- Stated goal 1: Print the lines of the listing below exactly, starting at the line that contains "Task: Open the TEMI menu" and ending at the end of the listing, with both ends included. Leave the pictures out of your answer.

- Reading text:
******************************
Though the maximum average decrease of thickness is 0.18 cm in samples of No. 1 to 16 and No. 24 to 61 of the invention in the above Tables 1 to 3, the most excellent one is 0.56 cm in samples of No. 17 to 23 and No. 62 to 67 of comparative examples, with the result that the steel of the invention has at least three times or more corrosion resistance than the comparative examples.

The present invention and comparative examples will be further described more concretely.

From No. 14 of the present invention and No. 19 of the comparative example, and No. 56 of the present invention and No. 62 of the comparative example, it can be seen that corrosion resistance is improved by decreasing a cathodic active site due to restraining the amount of precipitation of Fe₃ C, as the result of lowering the C content.

From No. 15 of the present invention and No. 21 of the comparative example, and No. 57 of the present invention and No. 63 of the comparative example, it can be seen that the corrosion resistance is improved by restraining the formation of MnS, which weakens the resistance of a film mainly comprising hydrated iron oxides to Cl- ions, as the result of lowering the S and Mn contents.
******************************
- Stated goal 2: Output the part of the steel corrosion text above exactly, starting at "From No. 14" and ending at "the C content.".

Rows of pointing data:
******************************
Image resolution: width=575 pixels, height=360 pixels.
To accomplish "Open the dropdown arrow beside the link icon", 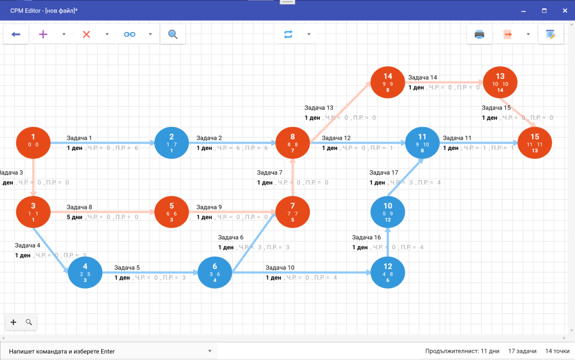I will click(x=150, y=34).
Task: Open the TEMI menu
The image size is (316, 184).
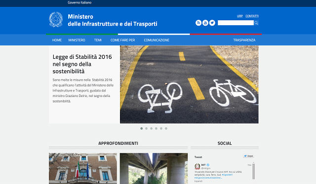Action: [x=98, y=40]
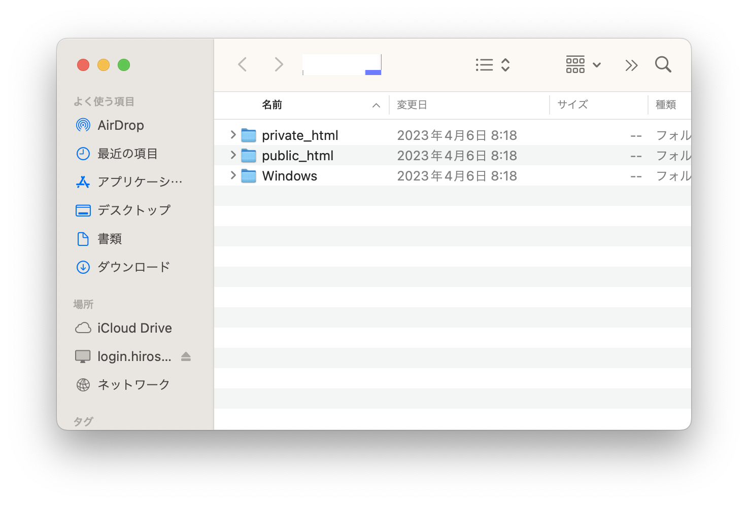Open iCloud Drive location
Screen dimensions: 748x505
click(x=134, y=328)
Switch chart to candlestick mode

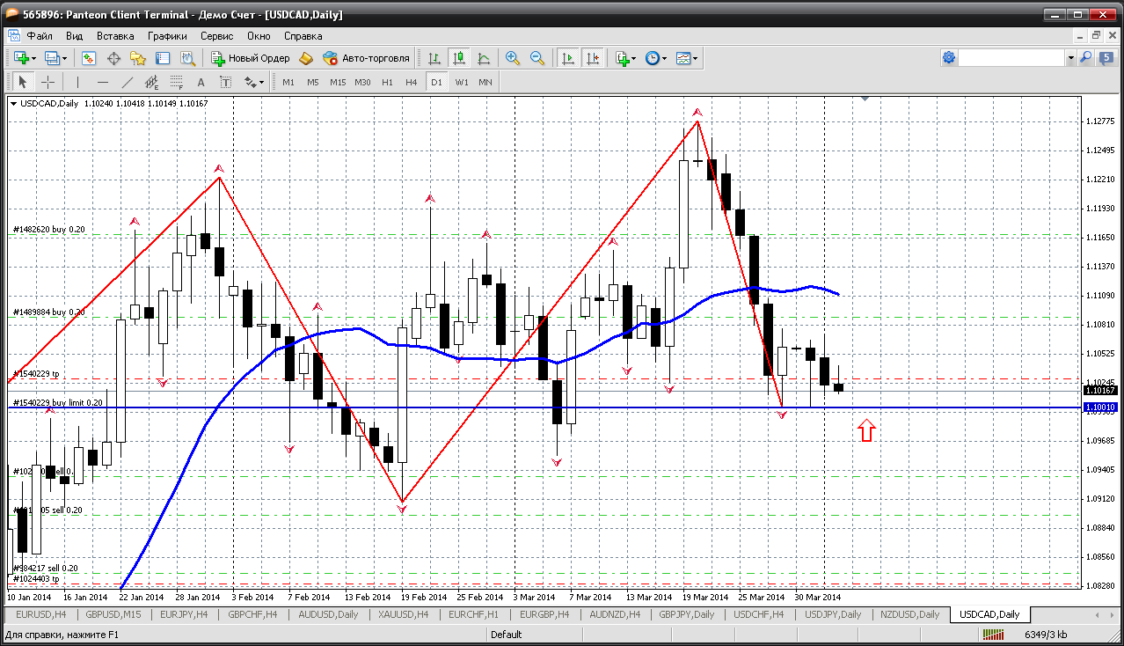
******************************
- Full output 1:
Task: Open the TEMI menu
The image size is (316, 184).
Action: [x=98, y=40]
Open iCloud Drive location
Screen dimensions: 748x505
click(x=134, y=328)
Switch chart to candlestick mode

- Full output 2:
From No. 14 of the present invention and No. 19 of the comparative example, and No. 56 of the present invention and No. 62 of the comparative example, it can be seen that corrosion resistance is improved by decreasing a cathodic active site due to restraining the amount of precipitation of Fe₃ C, as the result of lowering the C content.